Instead "The Book of Kim Wall: When Words End" focuses on the 30-year-old journalist's life and all-too-short career, linking her boundless curiosity to a childhood spent either in newspaper offices or being dragged on reporting trips to communist Hungary and East Germany, and Mexico by her journalist parents. 
 
Ingrid Wall, who spent 20 years as a reporter for Trelleborgs Allehanda, is a skilful writer.
 
And the way she jumps between reminiscences of 'Mumlan' [Snuggles] as the young Wall was known in the family, and descriptions of her own terrible experiences over the last year is emotionally powerful. 
 
"During her upbringing Kim spent a lot of time in editorial offices and newspaper environment," Wall writes. "The concept 'child's perspective' was at that point not yet invented, but for us it existed in reality." 
 
She tells the story of travelling pregnant around the US and Caribbean with her husband Joachim shortly before her daughter's birth, and feeling the first kicks from the foetus, then code-named Sigge, at John F. Kennedy airport on the way home. 
 
The travels resumed shortly after Wall's birth. "To stop travelling just because we'd become parents was not an option in our world," she writes. 
 
So Kim Wall was well-prepared for the globe-trotting career she later embarked on, with reporting from China, Haiti, Uganda, from the Marshall Islands deep in the Pacific Ocean, and many other places.
 
Initially, after studies at the London School of Economics and The Sorbonne, however, she wanted to be a diplomat, working for the European Union at its offices in New Delhi. 
 
Only later did she decide to follow in her parents' footsteps, preparing herself with studies at Columbia Journalism School in New York. 
 
"My parents are still struggling to understand my choice of career," Wall joked when she collected the first prize in the Foreign Press Association's Young Journalist Award in 2013. "That's because both of them are journalists." 
 
Ingrid Wall shows a remarkable absence of self-pity.

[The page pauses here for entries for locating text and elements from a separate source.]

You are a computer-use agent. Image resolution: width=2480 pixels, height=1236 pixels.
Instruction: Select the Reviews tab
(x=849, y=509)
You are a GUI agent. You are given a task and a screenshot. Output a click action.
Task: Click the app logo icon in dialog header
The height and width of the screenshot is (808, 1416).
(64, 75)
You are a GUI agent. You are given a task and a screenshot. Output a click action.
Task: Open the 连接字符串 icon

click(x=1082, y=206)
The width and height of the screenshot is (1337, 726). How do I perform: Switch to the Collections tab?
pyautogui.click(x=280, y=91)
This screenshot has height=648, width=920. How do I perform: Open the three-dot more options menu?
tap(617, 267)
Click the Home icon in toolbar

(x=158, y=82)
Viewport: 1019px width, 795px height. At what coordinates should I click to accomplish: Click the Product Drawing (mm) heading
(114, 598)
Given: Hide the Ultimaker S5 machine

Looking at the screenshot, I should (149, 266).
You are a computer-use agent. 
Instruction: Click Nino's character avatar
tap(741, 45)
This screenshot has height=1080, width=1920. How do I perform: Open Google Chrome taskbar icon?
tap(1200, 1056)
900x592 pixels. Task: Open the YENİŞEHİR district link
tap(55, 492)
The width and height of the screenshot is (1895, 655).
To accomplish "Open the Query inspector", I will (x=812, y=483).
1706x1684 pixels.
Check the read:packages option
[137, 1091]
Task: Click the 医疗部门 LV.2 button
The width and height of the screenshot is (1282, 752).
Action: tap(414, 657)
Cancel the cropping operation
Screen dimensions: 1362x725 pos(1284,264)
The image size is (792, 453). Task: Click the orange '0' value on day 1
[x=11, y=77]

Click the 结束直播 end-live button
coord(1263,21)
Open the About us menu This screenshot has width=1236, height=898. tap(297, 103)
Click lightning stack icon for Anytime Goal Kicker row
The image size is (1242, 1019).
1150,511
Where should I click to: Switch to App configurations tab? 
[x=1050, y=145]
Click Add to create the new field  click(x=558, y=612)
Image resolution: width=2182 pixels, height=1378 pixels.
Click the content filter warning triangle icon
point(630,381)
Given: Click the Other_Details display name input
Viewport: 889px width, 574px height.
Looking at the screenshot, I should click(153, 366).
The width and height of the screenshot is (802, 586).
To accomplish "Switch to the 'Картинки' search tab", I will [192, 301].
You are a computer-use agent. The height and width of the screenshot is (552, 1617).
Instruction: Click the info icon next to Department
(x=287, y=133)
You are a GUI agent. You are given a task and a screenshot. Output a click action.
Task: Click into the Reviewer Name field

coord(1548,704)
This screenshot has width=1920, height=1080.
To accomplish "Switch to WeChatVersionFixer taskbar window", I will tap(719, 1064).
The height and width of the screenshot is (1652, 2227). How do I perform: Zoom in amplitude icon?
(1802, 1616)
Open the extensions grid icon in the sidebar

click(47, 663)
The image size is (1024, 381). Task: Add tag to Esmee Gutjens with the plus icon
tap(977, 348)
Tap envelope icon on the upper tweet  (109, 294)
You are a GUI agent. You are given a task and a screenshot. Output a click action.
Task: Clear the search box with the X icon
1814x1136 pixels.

She describes the family discovering that Madsen had been charged with murder from breaking news on the television. 
 
"It is no one's fault," she writes. "But it feels as if someone is violently pulling the floor from beneath my feet." 
 
"Slowly, slowly, the words sink in – the police believe that Kim was murdered on board Nautilus." 
 
One of the most affecting moments in the book comes from when Ingrid and Joachim Wall catch Madsen's eyes in the courtroom. 
 
"I meet his eye. He understands who I am, who Jocke [Wall's father] is," she writes. "What is happening in his head now? Does he feel any anxiety? Can he understand the kind of feelings we have? He casts down his gaze." 
 
At the end of the trial, when asked if he had any final words, Madsen said "I'm extremely sorry." 
 
"What is he sorry for?" Ingrid Wall asks. "Himself, because his submarine is being confiscated, because his wife left him, because his workshop has been emptied out and hired to someone else?"
 
"We don't get to find out and we don't get to hear one word about forgiveness."
 
The book was published on Friday in Sweden and Denmark, and will be published in English by Amazon Publishing some time in early 2020.